Our study findings indicate that the chances of receiving antidepressants were positively correlated with total number of medications recorded at the sampled visit. This may reflect a higher likelihood of prescribing antidepressants to PD patients with more advanced disease progression. It should be noted that this does not necessarily signify dPD patients having a delay in treatment, since psychotherapy is sometimes used in place of medication to avoid polypharmacy. Polypharmacy may lead to higher risk of adverse events such as fall frequency, fall severity, hyponatremia, bleeding, and drug-drug interactions [35]. Hence, healthcare providers should be aware of the overall medication burden and specific drug interactions when prescribing SSRIs for dPD. Finally, we observed that there was a lower likelihood of receiving depression treatment with increase in number of chronic diseases. This finding can be partially explained by competing demands arising from presence of other chronic conditions [36], having to rule out depression due to underlying untreated/unresolved medical conditions, as well as presence of drug-drug interactions [37].
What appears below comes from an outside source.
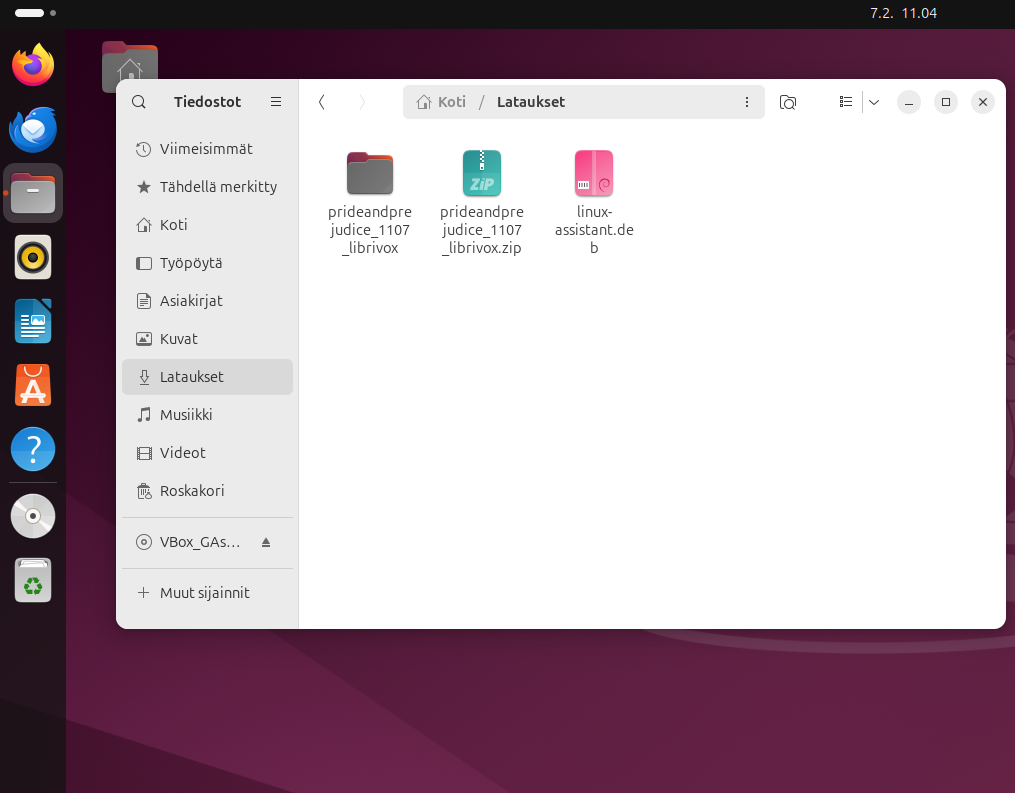
Task: Click the folder search icon in toolbar
Action: (x=788, y=102)
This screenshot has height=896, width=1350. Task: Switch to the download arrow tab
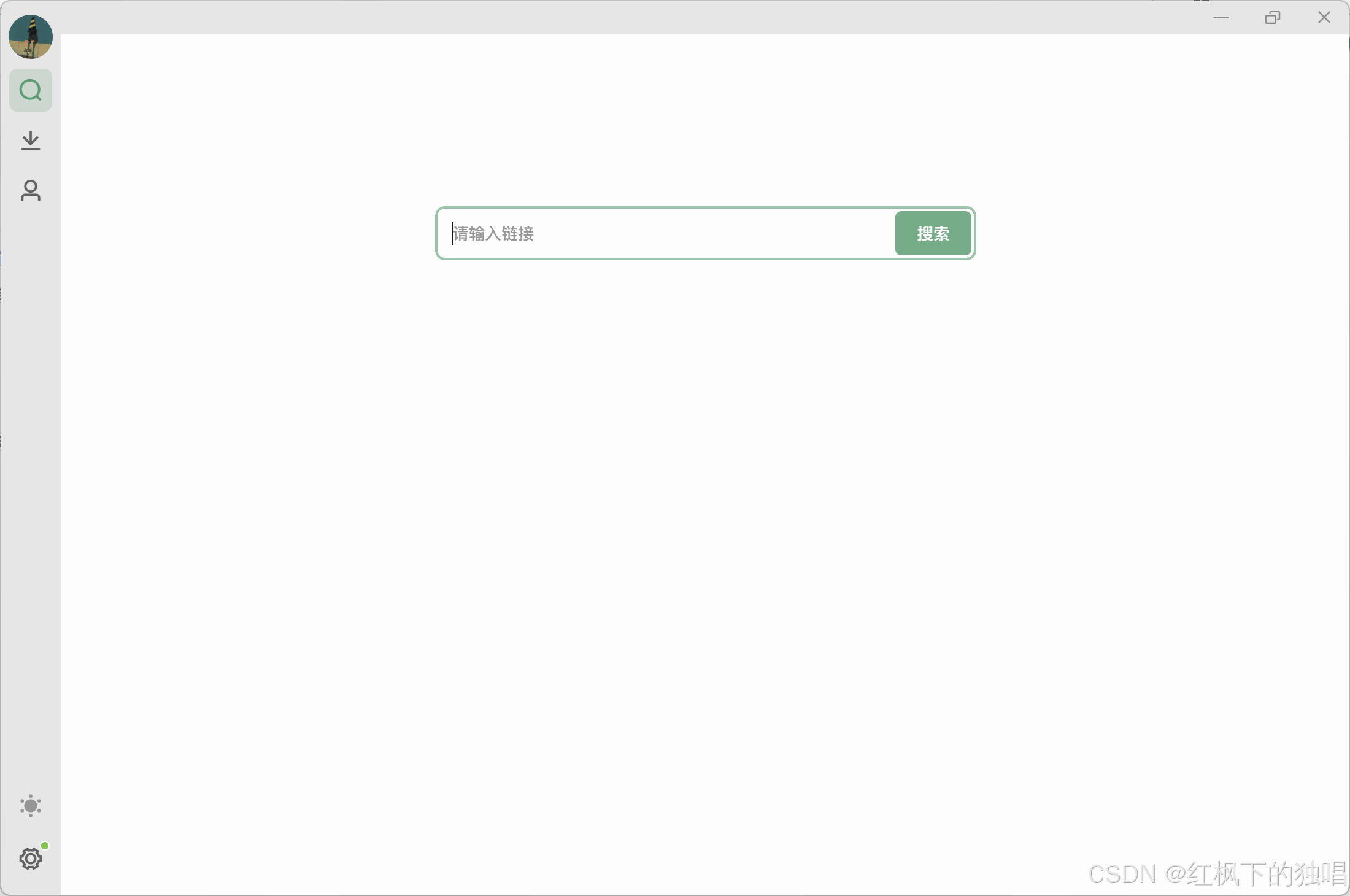31,141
The following limitations should be kept in mind while interpreting these findings. There is a possibility of statistical under power as the final unweighted study sample () was small. Chances of underestimation of disease conditions are possible as NAMCS and NHAMCS provide up to only three diagnoses per visit. Our study did not adjust for sedation, pain, sleep, and appetite stimulation for which antidepressants are also prescribed. Existing literature suggests that the ICD-9-CM code of 332.0 is often used to identify other conditions such as atypical parkinsonism, drug-induced parkinsonism, and idiopathic PD, and this code is unable to differentiate between parkinsonism and PD [38]. Hence, another limitation of this study is that the use of the 332.xx code may not be able to distinguish between PD and other forms of parkinsonism. We did not have information related to duration and severity of PD and depression, antidepressant dose, activities of daily living, instrumental activities of daily living, and functional status. Patient and physician preferences were also not available in the dataset. Furthermore, to achieve appropriate relative standard error, several variable categories (such as antidepressant classes) had to be combined to achieve reliable estimates, and we were not able to estimate the national-level estimate for psychotherapy use. Some other limitations include the possibility for reporting errors and coding errors, and interviewer effects should also be considered. Causal inferences cannot be reached due to the cross-sectional study design. Finally, we were able to use up to 2011 data, as the latest publically available OPD NHAMCS data is up to 2011.

5. Conclusion

Approximately six out of ten older adults in the US with PD and depression received depression treatment. SSRIs were most frequently prescribed, and gender, number of medications prescribed during visit, and number of chronic conditions were significantly associated with depression treatment among older adults with dPD. Psychotherapy is underutilized in this study sample. Future real-world long-term studies should investigate health outcomes associated with depression treatment in this vulnerable population.


A part of this work was presented as poster at the 2017 Annual International Meeting of the International Society for Pharmacoeconomics and Outcomes Research on May 20–24, Boston, MA, USA.

Conflicts of Interest

The authors have no conflicts of interest to report.